> [TASKS TO CARRY OUT]:
a – Answer each question from the album review, one answer per line, marked to match.
(i) What number studio album is Wonderful Crazy Night for Elton John?
(ii) Who produced the record?
(iii) On which earlier album did The Elton John Band last appear in the studio?
b – Reproduce the part of the album review starting at "Once again featuring" and ending at "throughout the album.", word for word.
c – Recast the paragraph of the album review that opens with "Once again featuring" as a short bulleted list that keeps its main facts.

> [SOURCE EXTRACT]:
★ ★ ★ ★ ★ ★ ★
At 68 years of age and despite his ever-present mass of adoring fans, glam piano rocker Elton John could be forgiven for packing his bags and climbing into his metaphorical spacecraft of retirement and jetting off into the night sky.  Yet admirably, in 2016 the Rocket Man touches down with his 33rd studio album, Wonderful Crazy Night – but has Elton finally burned out his fuse?

Once again featuring the longstanding songwriting relationship between Elton John and Bernie Taupin – a seemingly inexhaustible partnership that has now lasted almost half a century – and with T Bone Burnett producing for a second consecutive time, a sense of smooth fluency and immediate familiarity is created throughout the record.  Wonderful Crazy Night also marks the return of The Elton John Band in the studio for the first time since 2006’s The Captain & The Kid, which instantly creates a live and impulsive atmosphere that permeates throughout the album. 

Considered by Elton to be “the most up-tempo album I’ve made since Rock of the Westies way, way back”, it is unfortunate that with the heavier tone, stemming from inclusion of his stage band, that Elton’s signature piano playing is largely diminished throughout the record.  A deliberate measure, Elton justified the decision in an interview with The Killers Brandon Flowers on his radio show Rocket Hour for Apple Music: “When you’re making a rock and roll record nowadays, the piano isn’t the featured instrument: it’s [only a] part of the equation”.
★ ★ ★ ★ ★ ★ ★
> [DATASET CONTENT]:
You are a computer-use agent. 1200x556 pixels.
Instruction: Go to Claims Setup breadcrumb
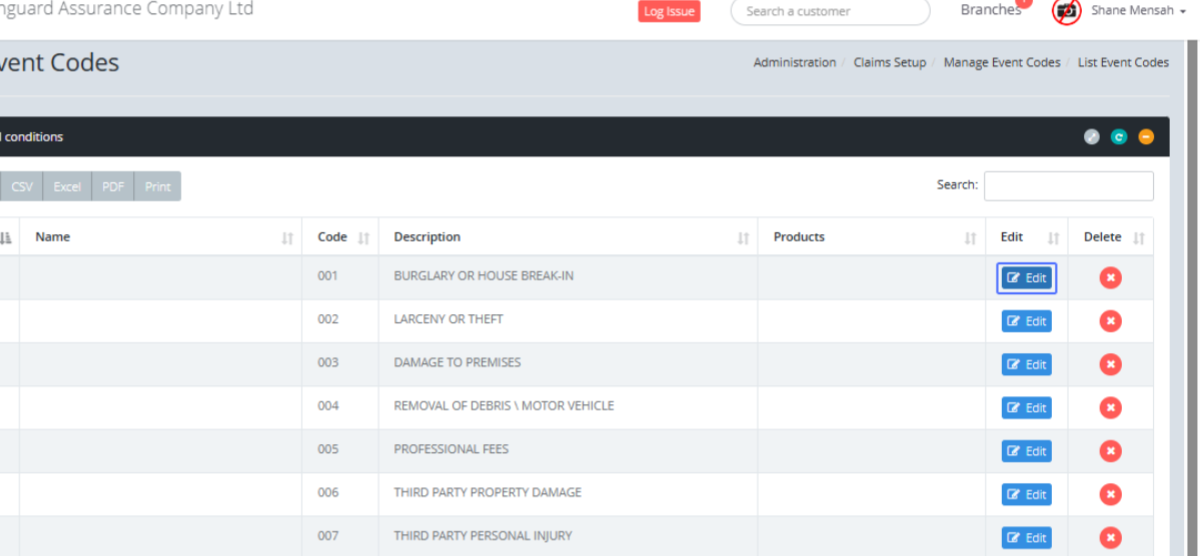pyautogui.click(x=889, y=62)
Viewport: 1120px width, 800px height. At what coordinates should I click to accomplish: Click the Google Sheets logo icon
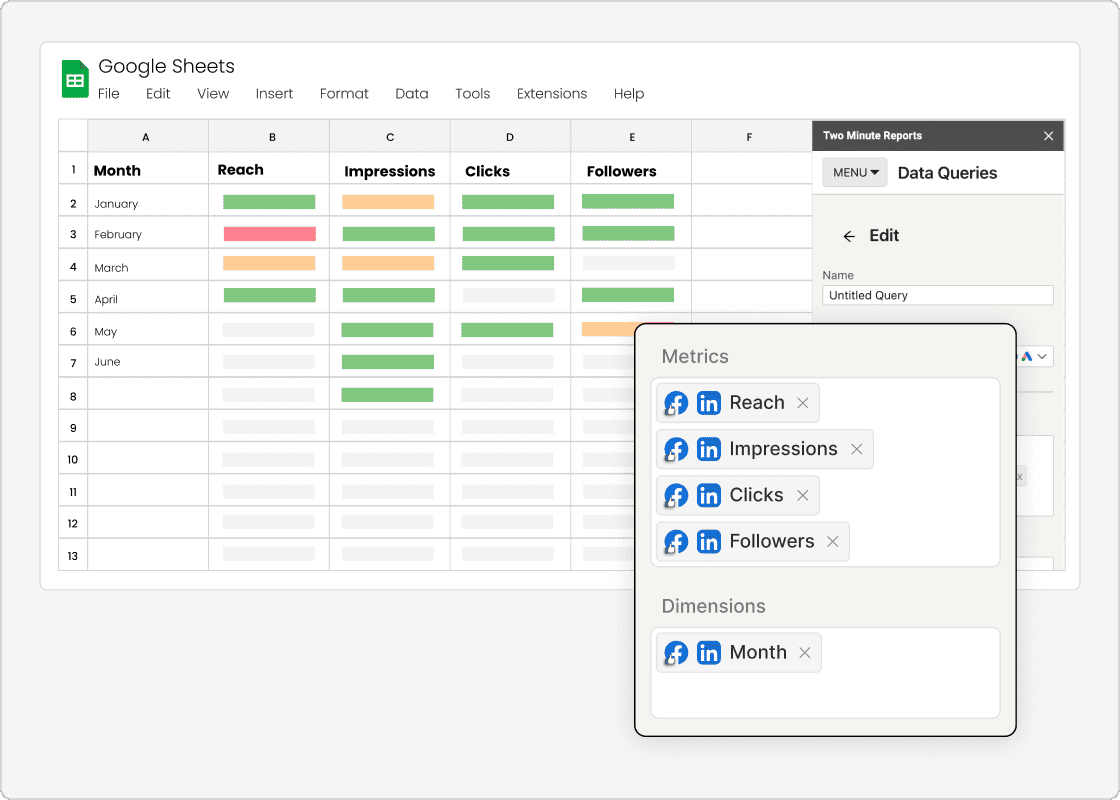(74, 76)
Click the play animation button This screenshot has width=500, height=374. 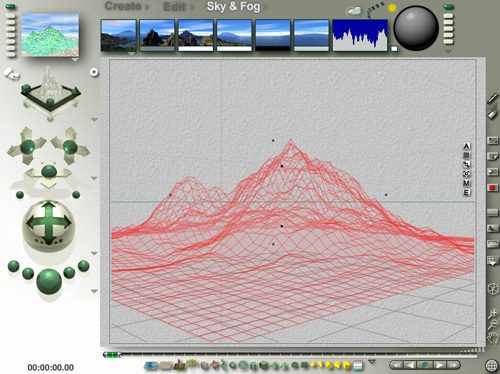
★ ★ ★ ★ ★ ★ ★
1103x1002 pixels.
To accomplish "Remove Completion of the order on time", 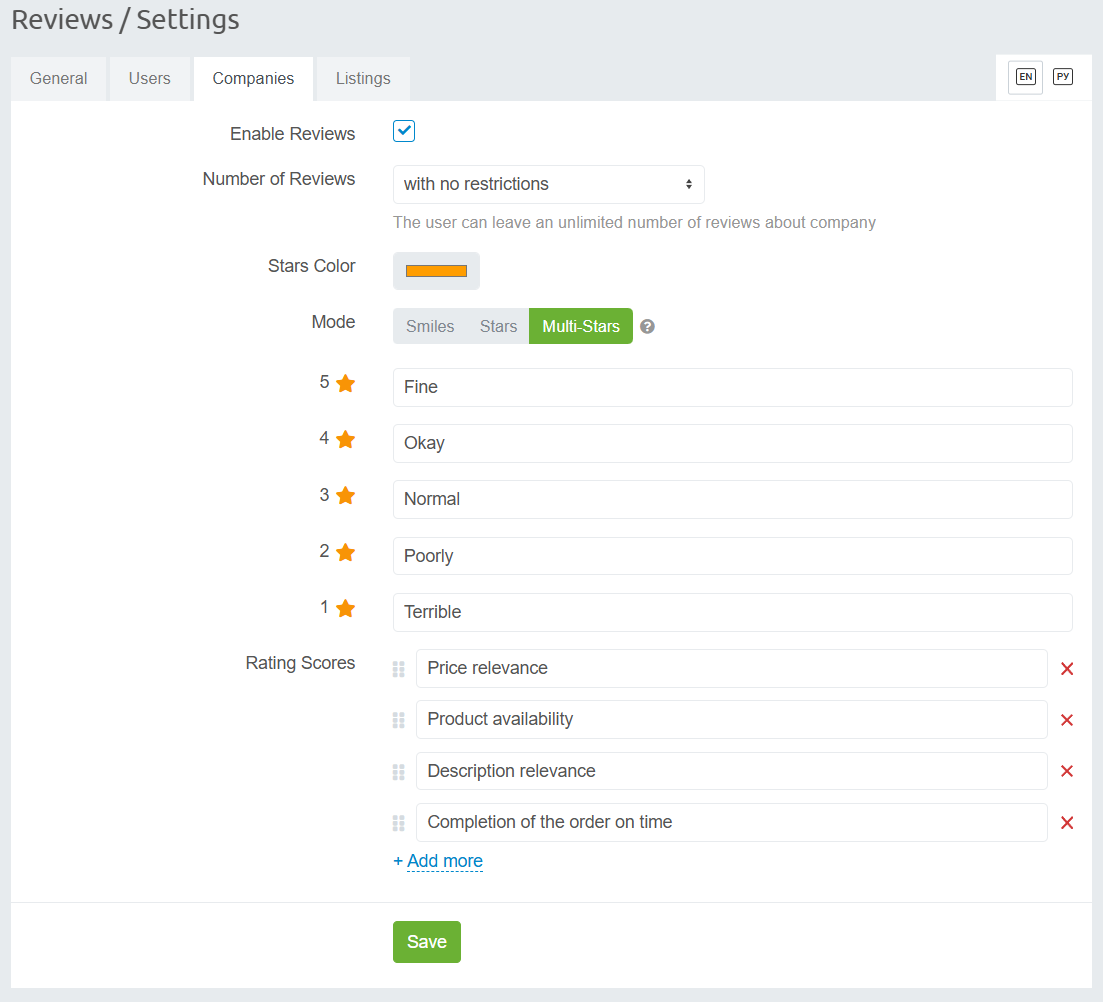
★ ★ ★ ★ ★ ★ ★
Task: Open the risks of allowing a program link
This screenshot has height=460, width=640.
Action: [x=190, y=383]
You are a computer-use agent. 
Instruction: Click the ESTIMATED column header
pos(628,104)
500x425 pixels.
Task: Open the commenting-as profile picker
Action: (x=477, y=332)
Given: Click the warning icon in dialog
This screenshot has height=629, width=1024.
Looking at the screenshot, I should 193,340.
★ ★ ★ ★ ★ ★ ★
> [PROBLEM SOLUTIONS]:
a –
(i) His 33rd studio album.
(ii) T Bone Burnett.
(iii) The Captain & The Kid (2006).

b –
Once again featuring the longstanding songwriting relationship between Elton John and Bernie Taupin – a seemingly inexhaustible partnership that has now lasted almost half a century – and with T Bone Burnett producing for a second consecutive time, a sense of smooth fluency and immediate familiarity is created throughout the record.  Wonderful Crazy Night also marks the return of The Elton John Band in the studio for the first time since 2006’s The Captain & The Kid, which instantly creates a live and impulsive atmosphere that permeates throughout the album.

c –
- The album again features the songwriting partnership of Elton John and Bernie Taupin, which has lasted almost half a century.
- T Bone Burnett produces for the second consecutive time.
- Together these give the record a sense of smooth fluency and immediate familiarity.
- The Elton John Band returns to the studio for the first time since 2006's The Captain & The Kid.
- The band's return creates a live and impulsive atmosphere across the album.